The library also houses Clare County Library's traditional music collection on tape and CD, an initiative pioneered some years ago by another Miltown Malbay Councillor, Michael Hillery.

Then, there's the child health department, the welfare office run by the Department of Community, Family and Social Affairs, a playschool group and a mother and toddler group. Art classes are also staged at the centre, both for children and adults.

Four years ago, the go-ahead for the centre's inclusion in the Village Renewal Scheme enabled the founders to plan an amenity and leisure park at the old school and, today, the restoration of the gardens and the rebuilding of the boundary wall with Rockmount stone is almost complete. Christy Curtin, for one, sees that element of the project as recognition for the heritage that goes with the school and for the rural science teachers who took classes there over the years.

The resource centre is a significant legacy to future generations, say its founders and it just shows what can be done with a good idea and a share of enthusiasm and commitment. It is planned to formally transfer it back to the Vocational Education Committee in 2002 and a partnership board is now in place prior to the handover. It includes representatives of the local community, Clare County Council, the regional health authority, FÁS, the Department of Community, Family and Social Affairs and Clarecare.
In the meantime, Christy Curtin and Michael McMahon are anxious that the complex be put to a much use as possible for the benefit of the local community.

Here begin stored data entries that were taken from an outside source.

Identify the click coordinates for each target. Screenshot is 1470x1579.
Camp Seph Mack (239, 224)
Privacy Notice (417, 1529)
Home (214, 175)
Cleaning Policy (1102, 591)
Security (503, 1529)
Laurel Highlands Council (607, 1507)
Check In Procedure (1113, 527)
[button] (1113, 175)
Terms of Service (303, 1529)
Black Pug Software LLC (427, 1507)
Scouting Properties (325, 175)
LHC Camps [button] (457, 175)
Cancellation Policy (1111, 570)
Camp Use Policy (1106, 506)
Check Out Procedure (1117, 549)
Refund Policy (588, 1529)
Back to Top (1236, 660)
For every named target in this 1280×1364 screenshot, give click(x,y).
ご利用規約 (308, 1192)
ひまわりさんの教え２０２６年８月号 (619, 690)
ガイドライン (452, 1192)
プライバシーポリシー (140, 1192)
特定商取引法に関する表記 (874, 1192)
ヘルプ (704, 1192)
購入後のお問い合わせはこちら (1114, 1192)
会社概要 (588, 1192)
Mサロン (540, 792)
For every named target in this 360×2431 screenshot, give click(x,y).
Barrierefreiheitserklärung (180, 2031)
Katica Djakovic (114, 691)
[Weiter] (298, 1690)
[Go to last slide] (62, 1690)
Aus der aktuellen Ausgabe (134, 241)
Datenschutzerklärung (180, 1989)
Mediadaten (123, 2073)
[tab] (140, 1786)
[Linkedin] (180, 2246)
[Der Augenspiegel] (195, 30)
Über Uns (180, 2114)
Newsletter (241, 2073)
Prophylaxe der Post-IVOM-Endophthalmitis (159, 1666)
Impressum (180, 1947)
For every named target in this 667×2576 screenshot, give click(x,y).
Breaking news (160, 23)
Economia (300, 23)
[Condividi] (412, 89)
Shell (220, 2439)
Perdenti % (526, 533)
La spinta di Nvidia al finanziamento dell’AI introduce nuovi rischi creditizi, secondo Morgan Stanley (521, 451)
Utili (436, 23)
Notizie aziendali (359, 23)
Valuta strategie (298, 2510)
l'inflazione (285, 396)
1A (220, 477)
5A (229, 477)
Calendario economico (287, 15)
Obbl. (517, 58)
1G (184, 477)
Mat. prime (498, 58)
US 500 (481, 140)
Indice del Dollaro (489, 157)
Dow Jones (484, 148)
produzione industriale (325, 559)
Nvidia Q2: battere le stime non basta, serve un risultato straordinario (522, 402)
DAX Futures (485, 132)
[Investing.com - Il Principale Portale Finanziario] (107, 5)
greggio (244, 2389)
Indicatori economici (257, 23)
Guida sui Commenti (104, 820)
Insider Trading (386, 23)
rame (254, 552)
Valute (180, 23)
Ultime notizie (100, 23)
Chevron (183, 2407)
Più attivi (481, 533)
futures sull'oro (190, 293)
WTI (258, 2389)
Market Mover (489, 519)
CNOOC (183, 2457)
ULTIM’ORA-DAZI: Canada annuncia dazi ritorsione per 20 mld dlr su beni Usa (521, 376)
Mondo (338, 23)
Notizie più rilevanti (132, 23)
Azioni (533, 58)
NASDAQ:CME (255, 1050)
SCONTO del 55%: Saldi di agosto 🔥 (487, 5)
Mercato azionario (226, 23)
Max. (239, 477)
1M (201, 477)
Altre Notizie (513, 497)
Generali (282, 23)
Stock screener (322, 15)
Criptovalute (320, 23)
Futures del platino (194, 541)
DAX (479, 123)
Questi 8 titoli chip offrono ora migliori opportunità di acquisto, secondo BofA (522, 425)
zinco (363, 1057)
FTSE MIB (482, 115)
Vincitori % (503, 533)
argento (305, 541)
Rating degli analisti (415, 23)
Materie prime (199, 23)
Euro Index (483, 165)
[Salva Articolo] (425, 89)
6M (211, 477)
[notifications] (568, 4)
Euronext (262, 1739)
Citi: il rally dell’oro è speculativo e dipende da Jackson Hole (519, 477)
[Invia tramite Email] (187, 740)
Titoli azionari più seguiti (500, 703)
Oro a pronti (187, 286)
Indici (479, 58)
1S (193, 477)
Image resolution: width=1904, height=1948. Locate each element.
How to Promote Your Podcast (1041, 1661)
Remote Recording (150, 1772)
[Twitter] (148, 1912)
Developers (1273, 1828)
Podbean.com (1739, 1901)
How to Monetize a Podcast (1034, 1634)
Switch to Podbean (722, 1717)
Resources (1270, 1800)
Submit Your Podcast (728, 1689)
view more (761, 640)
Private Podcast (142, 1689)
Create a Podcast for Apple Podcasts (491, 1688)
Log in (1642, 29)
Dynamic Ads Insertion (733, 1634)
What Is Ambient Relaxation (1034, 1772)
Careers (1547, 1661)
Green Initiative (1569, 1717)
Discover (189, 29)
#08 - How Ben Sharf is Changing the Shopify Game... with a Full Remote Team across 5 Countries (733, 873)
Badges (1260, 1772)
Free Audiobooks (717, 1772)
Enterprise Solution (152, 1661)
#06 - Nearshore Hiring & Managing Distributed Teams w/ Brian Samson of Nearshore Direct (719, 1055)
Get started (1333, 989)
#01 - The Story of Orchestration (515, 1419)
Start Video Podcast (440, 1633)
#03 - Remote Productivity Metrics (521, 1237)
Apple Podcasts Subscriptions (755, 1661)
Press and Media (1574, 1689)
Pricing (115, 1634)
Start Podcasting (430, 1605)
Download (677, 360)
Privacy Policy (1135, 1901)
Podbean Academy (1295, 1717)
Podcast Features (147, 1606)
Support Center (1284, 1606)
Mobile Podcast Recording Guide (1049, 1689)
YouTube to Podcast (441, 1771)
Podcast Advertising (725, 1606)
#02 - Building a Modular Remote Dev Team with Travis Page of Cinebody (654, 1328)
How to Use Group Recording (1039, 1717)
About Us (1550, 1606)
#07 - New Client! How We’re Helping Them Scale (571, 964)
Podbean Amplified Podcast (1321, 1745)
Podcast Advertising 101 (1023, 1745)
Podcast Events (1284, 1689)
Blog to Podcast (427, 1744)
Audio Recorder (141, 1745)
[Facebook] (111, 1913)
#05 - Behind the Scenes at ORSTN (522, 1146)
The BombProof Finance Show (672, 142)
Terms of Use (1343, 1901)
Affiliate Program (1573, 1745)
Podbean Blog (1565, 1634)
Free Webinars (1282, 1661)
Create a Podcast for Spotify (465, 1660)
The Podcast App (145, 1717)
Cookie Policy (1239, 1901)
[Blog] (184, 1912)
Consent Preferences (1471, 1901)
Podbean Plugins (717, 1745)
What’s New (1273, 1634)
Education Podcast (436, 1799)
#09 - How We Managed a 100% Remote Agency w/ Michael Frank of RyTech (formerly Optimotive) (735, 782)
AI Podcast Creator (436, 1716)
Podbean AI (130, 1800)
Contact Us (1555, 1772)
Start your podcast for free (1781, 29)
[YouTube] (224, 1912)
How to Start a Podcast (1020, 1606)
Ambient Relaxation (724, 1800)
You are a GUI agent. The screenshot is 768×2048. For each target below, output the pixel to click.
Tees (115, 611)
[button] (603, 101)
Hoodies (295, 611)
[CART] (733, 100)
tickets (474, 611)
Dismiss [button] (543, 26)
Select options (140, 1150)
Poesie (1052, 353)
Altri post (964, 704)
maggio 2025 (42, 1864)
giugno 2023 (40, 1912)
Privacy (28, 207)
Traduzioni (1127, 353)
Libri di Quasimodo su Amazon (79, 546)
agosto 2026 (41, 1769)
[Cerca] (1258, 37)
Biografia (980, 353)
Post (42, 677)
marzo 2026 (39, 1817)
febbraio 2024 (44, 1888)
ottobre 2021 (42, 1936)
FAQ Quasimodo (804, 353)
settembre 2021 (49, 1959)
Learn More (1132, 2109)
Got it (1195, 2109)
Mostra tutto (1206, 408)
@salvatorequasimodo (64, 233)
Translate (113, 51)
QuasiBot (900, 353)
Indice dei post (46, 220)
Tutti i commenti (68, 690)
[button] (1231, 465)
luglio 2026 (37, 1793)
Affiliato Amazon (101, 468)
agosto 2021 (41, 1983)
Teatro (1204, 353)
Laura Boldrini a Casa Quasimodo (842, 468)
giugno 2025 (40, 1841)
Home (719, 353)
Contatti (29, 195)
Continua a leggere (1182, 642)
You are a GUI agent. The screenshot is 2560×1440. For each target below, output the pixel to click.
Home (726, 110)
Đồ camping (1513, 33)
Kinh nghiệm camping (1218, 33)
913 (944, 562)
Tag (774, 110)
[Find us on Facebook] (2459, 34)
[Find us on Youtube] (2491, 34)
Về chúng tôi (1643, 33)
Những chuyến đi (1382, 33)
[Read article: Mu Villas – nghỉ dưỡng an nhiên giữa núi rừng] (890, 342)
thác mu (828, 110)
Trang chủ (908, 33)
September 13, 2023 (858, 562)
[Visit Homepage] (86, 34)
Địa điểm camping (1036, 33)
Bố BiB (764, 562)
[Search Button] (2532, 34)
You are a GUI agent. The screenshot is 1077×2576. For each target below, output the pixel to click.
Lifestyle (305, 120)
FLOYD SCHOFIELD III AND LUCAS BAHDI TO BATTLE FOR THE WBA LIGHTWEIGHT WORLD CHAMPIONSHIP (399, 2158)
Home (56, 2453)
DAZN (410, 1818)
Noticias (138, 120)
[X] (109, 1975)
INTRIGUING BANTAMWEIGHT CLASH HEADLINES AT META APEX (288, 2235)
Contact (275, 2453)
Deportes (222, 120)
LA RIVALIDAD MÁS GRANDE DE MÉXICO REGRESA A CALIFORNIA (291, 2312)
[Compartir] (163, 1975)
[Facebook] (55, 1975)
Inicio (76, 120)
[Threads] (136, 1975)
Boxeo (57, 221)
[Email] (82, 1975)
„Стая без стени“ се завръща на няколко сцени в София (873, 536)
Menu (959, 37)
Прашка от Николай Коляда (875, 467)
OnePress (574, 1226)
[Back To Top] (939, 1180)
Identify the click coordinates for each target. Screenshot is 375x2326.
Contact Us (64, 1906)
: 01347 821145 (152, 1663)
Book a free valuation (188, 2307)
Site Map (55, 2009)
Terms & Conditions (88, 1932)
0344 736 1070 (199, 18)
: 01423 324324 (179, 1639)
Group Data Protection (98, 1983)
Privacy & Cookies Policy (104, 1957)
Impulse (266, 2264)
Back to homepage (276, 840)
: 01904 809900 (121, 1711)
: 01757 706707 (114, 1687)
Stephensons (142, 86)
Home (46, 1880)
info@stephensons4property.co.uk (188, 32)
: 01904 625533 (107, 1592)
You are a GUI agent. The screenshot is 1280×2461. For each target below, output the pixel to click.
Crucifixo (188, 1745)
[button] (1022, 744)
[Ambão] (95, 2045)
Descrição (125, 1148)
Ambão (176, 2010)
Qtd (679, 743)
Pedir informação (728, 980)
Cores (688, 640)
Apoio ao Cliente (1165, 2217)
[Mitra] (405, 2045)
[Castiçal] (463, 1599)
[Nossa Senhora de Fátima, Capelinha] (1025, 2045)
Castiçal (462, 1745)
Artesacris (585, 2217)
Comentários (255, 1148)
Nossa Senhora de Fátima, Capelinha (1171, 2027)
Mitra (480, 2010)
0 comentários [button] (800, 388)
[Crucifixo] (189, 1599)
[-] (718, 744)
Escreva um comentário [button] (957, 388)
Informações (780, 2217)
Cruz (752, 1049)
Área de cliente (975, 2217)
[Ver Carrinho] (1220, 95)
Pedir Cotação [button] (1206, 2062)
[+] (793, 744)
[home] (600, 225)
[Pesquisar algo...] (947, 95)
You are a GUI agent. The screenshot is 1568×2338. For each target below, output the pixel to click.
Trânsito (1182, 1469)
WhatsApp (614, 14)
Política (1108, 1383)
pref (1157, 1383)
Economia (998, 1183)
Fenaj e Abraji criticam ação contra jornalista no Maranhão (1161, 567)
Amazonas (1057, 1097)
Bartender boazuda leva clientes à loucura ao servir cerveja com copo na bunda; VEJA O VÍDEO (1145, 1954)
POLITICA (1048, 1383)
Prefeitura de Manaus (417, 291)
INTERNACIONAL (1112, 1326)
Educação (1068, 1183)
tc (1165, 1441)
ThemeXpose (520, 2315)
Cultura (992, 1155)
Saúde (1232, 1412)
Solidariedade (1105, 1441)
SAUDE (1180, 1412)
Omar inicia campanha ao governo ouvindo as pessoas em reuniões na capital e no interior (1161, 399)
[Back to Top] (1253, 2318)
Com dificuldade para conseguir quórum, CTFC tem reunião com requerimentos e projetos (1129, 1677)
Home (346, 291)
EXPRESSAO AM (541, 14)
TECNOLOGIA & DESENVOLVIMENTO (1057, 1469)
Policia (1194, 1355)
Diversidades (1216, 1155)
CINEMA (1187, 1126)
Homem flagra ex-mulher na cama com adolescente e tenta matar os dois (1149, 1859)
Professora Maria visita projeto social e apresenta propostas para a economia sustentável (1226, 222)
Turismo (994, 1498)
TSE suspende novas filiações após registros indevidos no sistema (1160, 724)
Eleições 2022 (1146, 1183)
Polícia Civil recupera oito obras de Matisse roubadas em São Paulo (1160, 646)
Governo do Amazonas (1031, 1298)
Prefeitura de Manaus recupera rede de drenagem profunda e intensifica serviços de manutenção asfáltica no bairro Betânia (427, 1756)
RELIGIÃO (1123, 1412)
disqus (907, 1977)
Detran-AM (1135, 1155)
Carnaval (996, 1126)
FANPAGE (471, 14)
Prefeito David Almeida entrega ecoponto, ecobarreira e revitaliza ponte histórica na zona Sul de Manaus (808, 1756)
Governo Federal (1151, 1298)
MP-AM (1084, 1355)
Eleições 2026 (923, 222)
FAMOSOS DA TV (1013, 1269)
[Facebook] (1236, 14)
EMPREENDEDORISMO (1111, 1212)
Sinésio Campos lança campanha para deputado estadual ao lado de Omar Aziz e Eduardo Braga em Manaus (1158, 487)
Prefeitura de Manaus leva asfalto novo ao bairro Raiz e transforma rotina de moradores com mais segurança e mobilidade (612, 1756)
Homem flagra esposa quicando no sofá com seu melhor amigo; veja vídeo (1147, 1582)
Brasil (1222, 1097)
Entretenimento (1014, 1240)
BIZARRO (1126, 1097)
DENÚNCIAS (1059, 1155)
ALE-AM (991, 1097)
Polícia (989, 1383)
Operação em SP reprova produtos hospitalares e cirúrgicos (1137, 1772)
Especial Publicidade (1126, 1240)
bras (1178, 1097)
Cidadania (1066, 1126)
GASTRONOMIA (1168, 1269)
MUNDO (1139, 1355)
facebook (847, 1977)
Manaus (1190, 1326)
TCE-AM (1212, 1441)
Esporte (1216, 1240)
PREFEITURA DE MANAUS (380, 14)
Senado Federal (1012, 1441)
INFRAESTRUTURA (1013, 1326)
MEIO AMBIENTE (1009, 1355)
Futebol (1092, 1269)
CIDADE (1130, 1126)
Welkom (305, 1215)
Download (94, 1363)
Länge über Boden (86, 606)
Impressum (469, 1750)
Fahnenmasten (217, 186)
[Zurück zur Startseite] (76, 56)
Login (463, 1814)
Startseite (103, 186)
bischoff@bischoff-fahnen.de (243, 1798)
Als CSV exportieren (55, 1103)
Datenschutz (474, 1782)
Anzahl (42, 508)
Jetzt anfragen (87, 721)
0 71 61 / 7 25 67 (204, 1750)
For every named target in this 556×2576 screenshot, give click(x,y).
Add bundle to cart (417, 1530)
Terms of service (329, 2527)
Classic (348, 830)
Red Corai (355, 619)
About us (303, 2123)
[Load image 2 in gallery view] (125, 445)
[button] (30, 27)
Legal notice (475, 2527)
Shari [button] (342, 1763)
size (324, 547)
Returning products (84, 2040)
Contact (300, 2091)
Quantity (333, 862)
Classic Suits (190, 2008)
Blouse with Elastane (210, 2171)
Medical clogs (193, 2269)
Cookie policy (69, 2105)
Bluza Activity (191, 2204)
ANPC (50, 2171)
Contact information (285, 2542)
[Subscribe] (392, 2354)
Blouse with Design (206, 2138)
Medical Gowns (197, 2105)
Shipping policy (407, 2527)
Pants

"The building is now fully refurbished and restored and we would like to see a full utilisation of all the available space by all the agencies concerned. In particular, we'd like to see an expansion of the health service element into areas like orthodontics, chiropody and physiotherapy. And it would be great if the dental clinic likewise expanded into the treatment of adult patients".

But that is not the end of their vision,for the men also envisage the centre as a meeting place for the elderly, as an adult education centre and, perhaps, as the venue for a study programme geared towards younger students.